Waves a dominant force in Hawaii shoreline habitat creation

University of Hawaiʻi at Mānoa
Contact:
Talia Ogliore, (808) 956-4531
Public Information Officer, Office of the Vice Chancellor for Research
Chris Bird, (361) 825-6024
Assistant Professor, Biology, Texas A&M University - Corpus Christi
Posted: Oct 11, 2013

Hawaii shoreline
Hawaii shoreline

It all started with the question, “Why are Hawaiian rocky shores so different than those in California or Maine?”  This simple question led to a novel methodology to classify shorelines worldwide, developed by a team of scientists at the University of Hawai‘i at Mānoa and Texas A&M University - Corpus Christi.

For biologists with one toe in the water, the intertidal zone is much more than a gradient from wet to dry.  It’s not enough to say that something is located in middle of the shoreline, or high along the shoreline, or even in the "barnacle zone."  The mid-shore of Hawai‘i is washed by waves most of the time, while the mid-shore of Maine is alternately under water or in air for six continuous hours.  That exposure has a dramatic effect on the types of animals and plants that can be found there.

“It's all about stress,” says lead author Chris Bird, assistant professor of biology at Texas A&M University - Corpus Christi, who was a postdoctoral scholar at the UH Mānoa Hawaiʻi Institute of Marine Biology (HIMB) during the project.  “Life is adapted to typical conditions.  Rare occurrences are stressful.  Common and rare occurrences for shoreline species are substantially affected by whether that shore is either tide- or wave-dominated, and by where on the shore an organism lives.”

Working with co-authors assistant researcher Erik Franklin and researcher Robert Toonen of HIMB and professor Celia Smith in the UH Mānoa Department of Botany, Bird has proposed a new approach to defining the zones that make up intertidal habitat worldwide.  Their study was recently published in the scientific journal PeerJ.
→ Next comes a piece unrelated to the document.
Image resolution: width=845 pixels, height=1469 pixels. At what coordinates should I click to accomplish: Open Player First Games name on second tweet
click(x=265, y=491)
Their new wave and tide model of zonation (wave:tide) can be applied to any shoreline worldwide. By examining the relative contribution of waves and tides to shoreline water height, the model predicts three primary categories for intertidal shores:  tide-dominated, wave-dominated, and co-dominated (when wave height is equal to tidal range). Within these categories, a tidally influenced differentiation between emergent and submergent zones helps to further refine the description. One of the anonymous PeerJ scientific reviewers commented that the model “…improves upon all the earlier models of Colman, Doty and the Stephensons,” referencing the work of several of the leading 20th century tidal zone biologists.

Worldwide, the majority of offshore oceanic islands are predicted to be wave-dominated and the majority of continental shores are predicted to be tide-dominated on average, according to the new model.  Wave-dominated shores are most prevalent in the Southern Ocean where winds blow around the globe with few land barriers.  Hawai‘i’s shores are consistently washed with waves regardless of the tide, and are considered to be wave-dominated.

And within each zone there are creatures that have adapted to thrive in the unique combination of sun and air exposure, temperature, water coverage, and other factors that are features of a particular shoreline environment.

To the extent that waves and tides define shoreline habitat, changes in wave heights and tidal patterns such as those that could result from climate change could have major impacts on local biology.  “For instance, northern California is co-dominated and could easily be pushed to wave-domination if average wave heights increase,” Bird said.  “This would result in ‘new’ habitat and potentially unforeseen changes in shoreline organism community structure and composition.”

The researchers plan to extend their study by continuing to refine the model using wave meter, temperature, and biotic survey data from Hawai‘i.  They are also investigating the strange impact the wave zone has had on the evolution of local intertidal species.

Ha'uke'uke are sea urchins without protective spines,” said Bird. “He'e pali (rock-clinging octopus) don't venture below the water line.  And, we've already seen that opihi seem to have speciated in direct response to the shoreline habitats predicted by the wave:tide zonation model.”